Friday, October 2, 2015

Why Gun Control Is Imperative

"Yesterday’s college slaughter in Oregon, which left at least 10 dead, was the 142nd shooting incident in a school or college since Sandy Hook. As there have been only over 1,000 days during that period, this means there’s been a shooting in an American school or college about once a week. In most of those, at least one person was injured, and in about one incident a month, at least one person was killed.

"In total, about 10,000 Americans are murdered with guns each year, or more than three times the number of people killed on 9/11. It’s equivalent to lining up and shooting three baseball teams each day. That doesn’t include suicides."

(Brett Arends. "The NRA’s profit soars as gun deaths mount." msn.com. October 02, 2015.) 

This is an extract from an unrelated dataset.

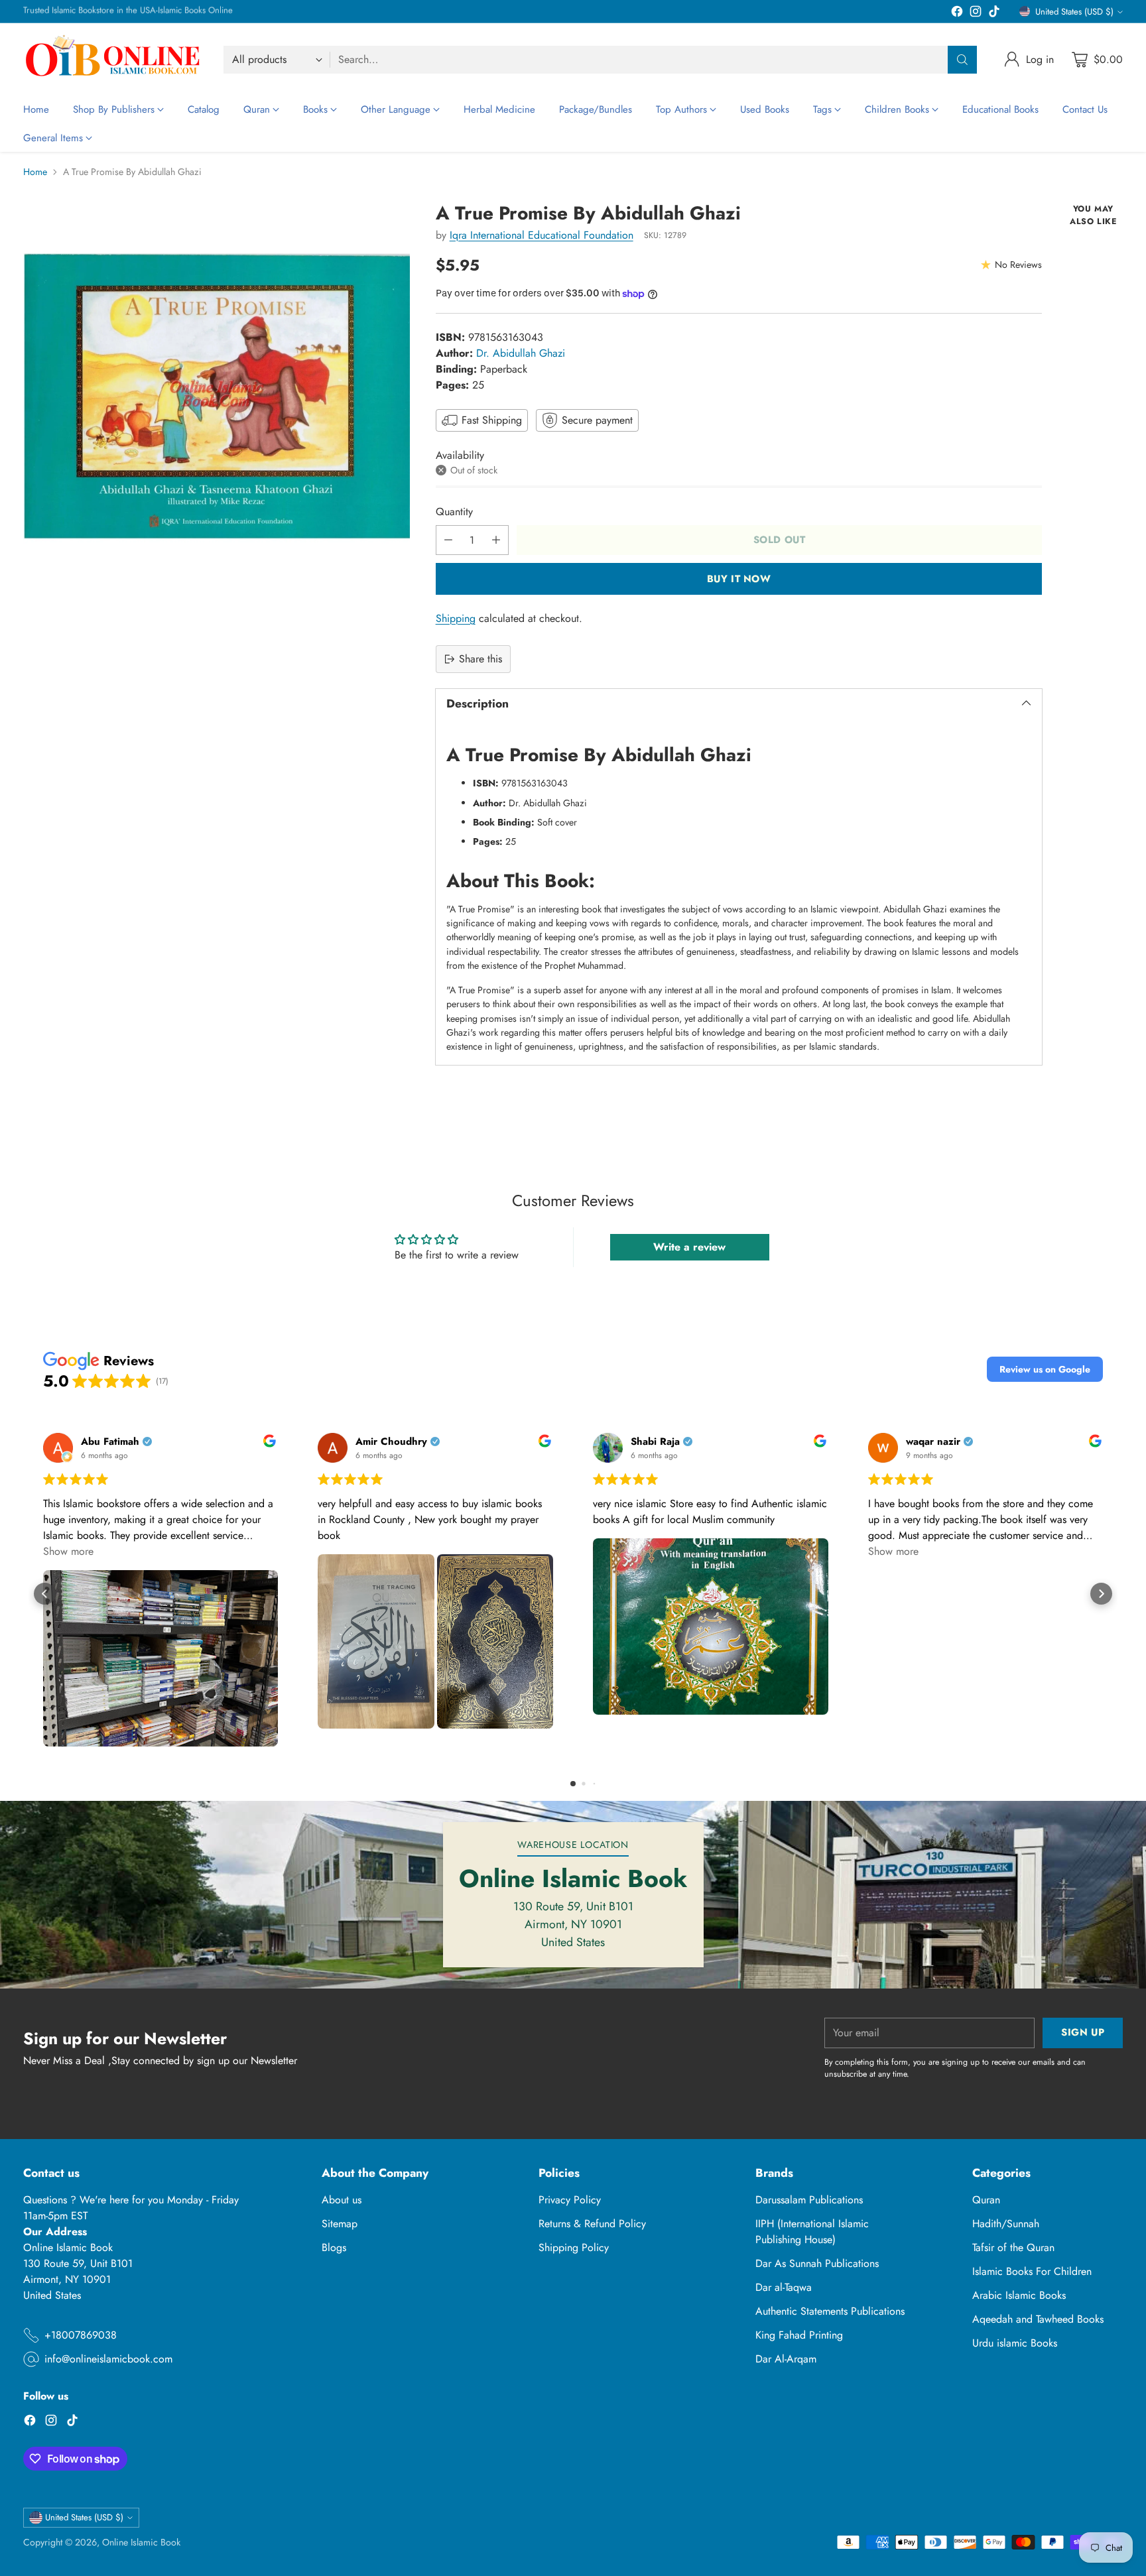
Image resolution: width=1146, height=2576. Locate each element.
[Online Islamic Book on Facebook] (957, 14)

Tragedy and gun violence -- it's all too common in 21st century America. We now mourn over the tragedy at Umpqua Community College in Roseburg, Oregon. Will the violence ever stop?

Still, NRA supporters rally to the cause even as more and more people support tighter gun control and restrictions on firearms. Each mass shooting fires larger debates on what or what not should be done to curb the gun violence. No one wants this horrendous climate of aggression to continue; however, the NRA continues to be opposed to any limitations on their precious Second Amendment interpretation of rights.

The NRA, while courting gun advocates, remains a powerful lobby with its change from a group that once primarily promoted sport shooting to an organization that touts the need for guns to maintain security.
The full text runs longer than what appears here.